La Peste Negra: la pandemia que mató a un tercio de Europa en el siglo XIV

La Peste Negra llegó a Europa en 1347 a bordo de doce barcos genoveses procedentes del mar Negro que atracaron en el puerto siciliano de Mesina. Los marineros que llegaron vivos presentaban síntomas aterradores: bubones negros supurantes en las axilas y la ingle, fiebre altísima, vómitos de sangre y un olor insoportable. Las autoridades portuarias ordenaron a los barcos alejarse del puerto inmediatamente, pero ya era demasiado tarde.
La enfermedad estaba causada por la bacteria Yersinia pestis, aunque esto no se sabría hasta el siglo XIX. Se transmitía principalmente a través de las pulgas que parasitaban las ratas negras, abundantes en los barcos, los mercados y los almacenes de grano medievales. También podía transmitirse directamente de persona a persona en su forma pulmonar. Una persona infectada en su forma neumónica podía morir en menos de 48 horas.
La epidemia se extendió por Europa a una velocidad alarmante, siguiendo las rutas comerciales. En 1348 ya había arrasado Italia, Francia y España. En 1349 llegó a Gran Bretaña, Alemania y Escandinavia. Hacia 1353 había alcanzado Rusia. Las estimaciones más conservadoras hablan de 25 millones de muertos en Europa; las más elevadas superan los 50 millones.

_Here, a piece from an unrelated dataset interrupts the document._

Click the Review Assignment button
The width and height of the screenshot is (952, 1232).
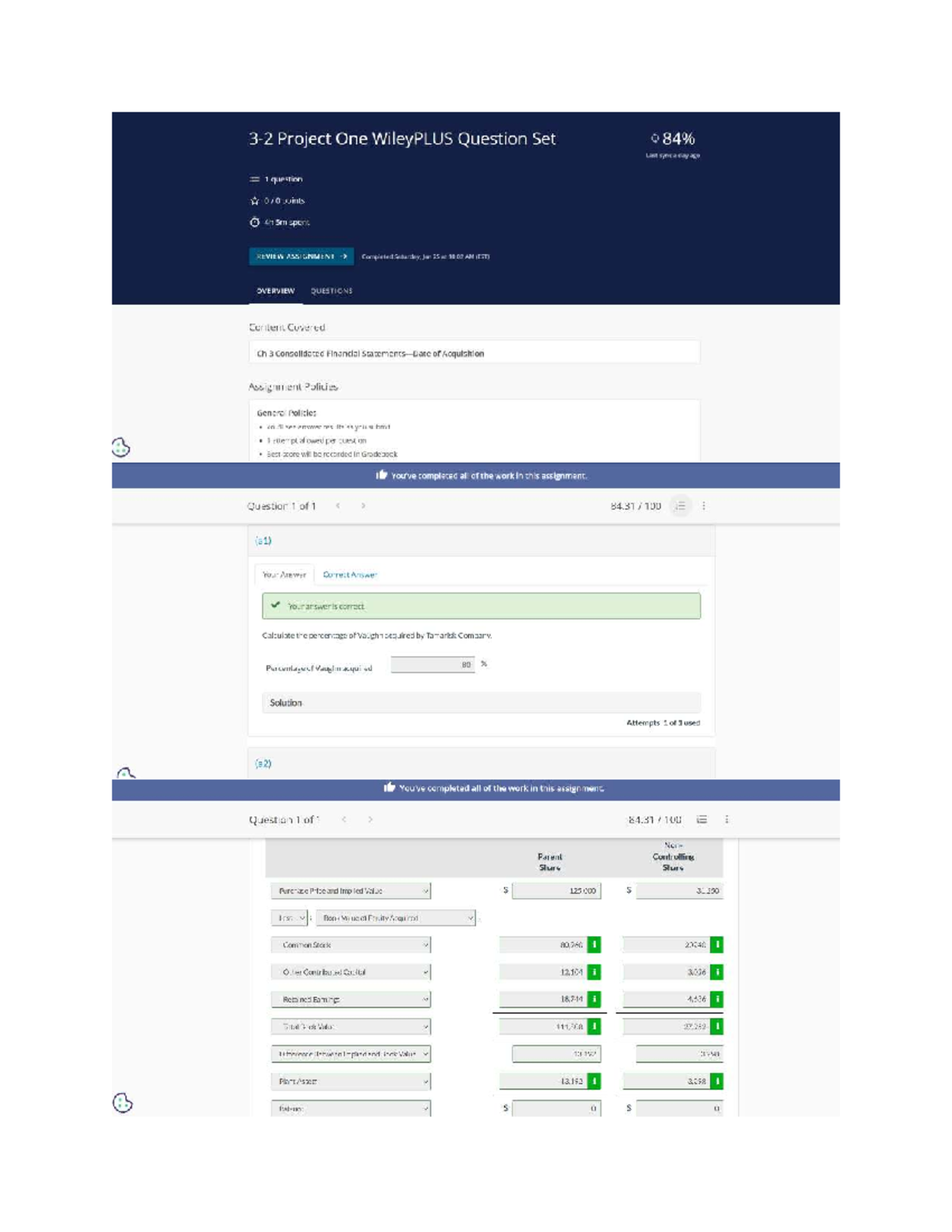point(301,256)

Las consecuencias demográficas fueron tan graves que algunas regiones no recuperaron su población previa a la epidemia hasta doscientos años después. El impacto en la fuerza de trabajo fue tan profundo que transformó las relaciones económicas: los campesinos supervivientes, ahora escasos y por tanto valiosos, pudieron negociar mejores condiciones con los señores feudales, lo que contribuyó al declive del feudalismo.
La Iglesia Católica sufrió un golpe brutal. Incapaz de explicar el origen de la enfermedad ni de ofrecer protección eficaz, su autoridad moral se resintió notablemente. Al mismo tiempo, miles de clérigos murieron atendiendo a los enfermos, agravando la escasez de personal eclesiástico.

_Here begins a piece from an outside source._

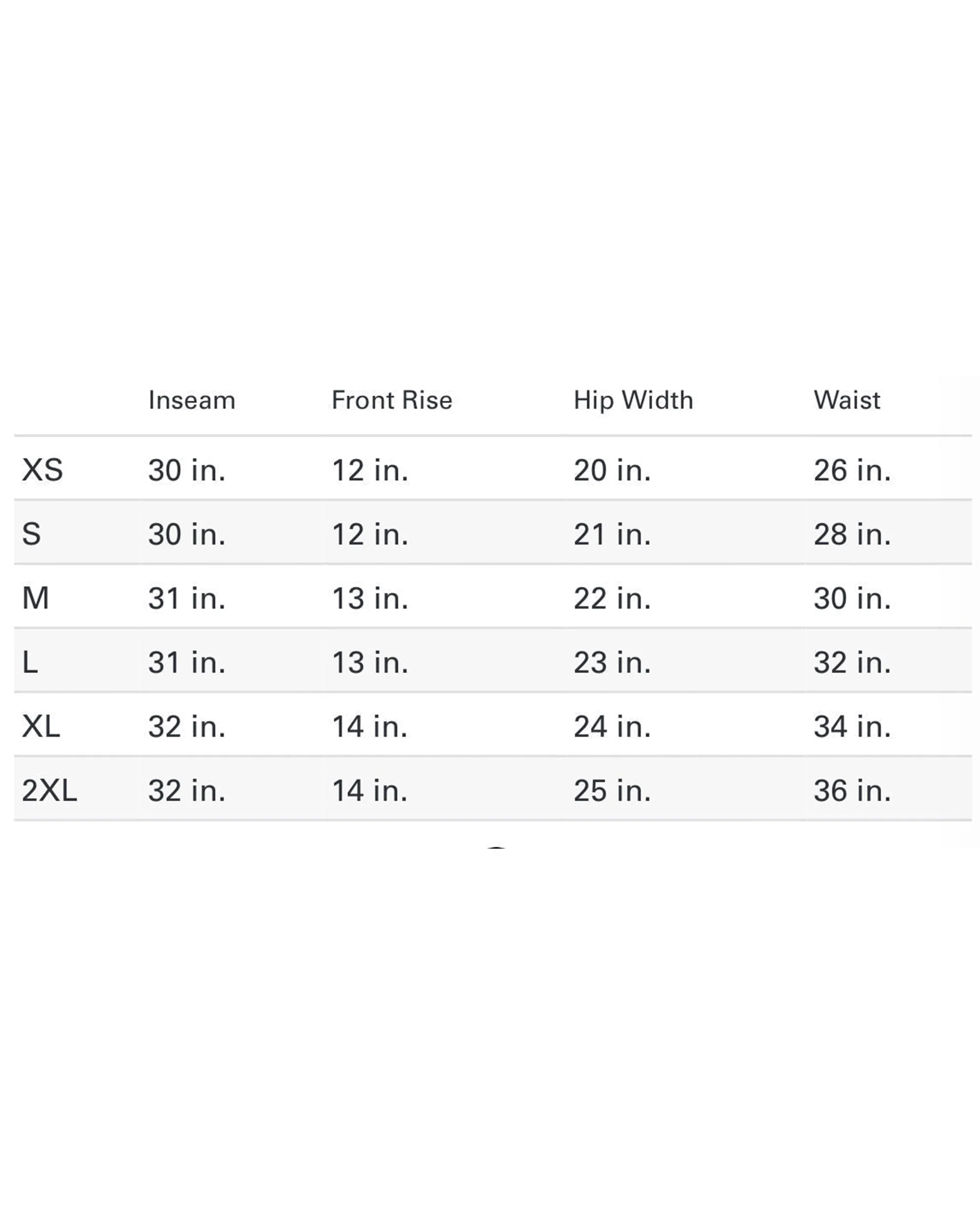Image resolution: width=980 pixels, height=1225 pixels.
Task: Click the S size row label
Action: [x=31, y=534]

En el plano cultural, la muerte omnipresente dejó una huella imborrable en el arte y la literatura medievales. La Danza de la Muerte se convirtió en uno de los temas más recurrentes de la pintura y la escultura del siglo XIV y XV. El Decamerón de Boccaccio, escrito precisamente durante la epidemia de 1348 en Florencia, es quizás la obra literaria más famosa surgida directamente de la experiencia de la Peste Negra.
La humanidad no aprendería los mecanismos reales de transmisión de la enfermedad hasta el siglo XIX, cuando el bacteriólogo Alexandre Yersin aisló el bacilo causante durante la epidemia de Hong Kong de 1894. Para entonces, la Peste Negra había regresado periódicamente a Europa en oleadas sucesivas durante más de tres siglos.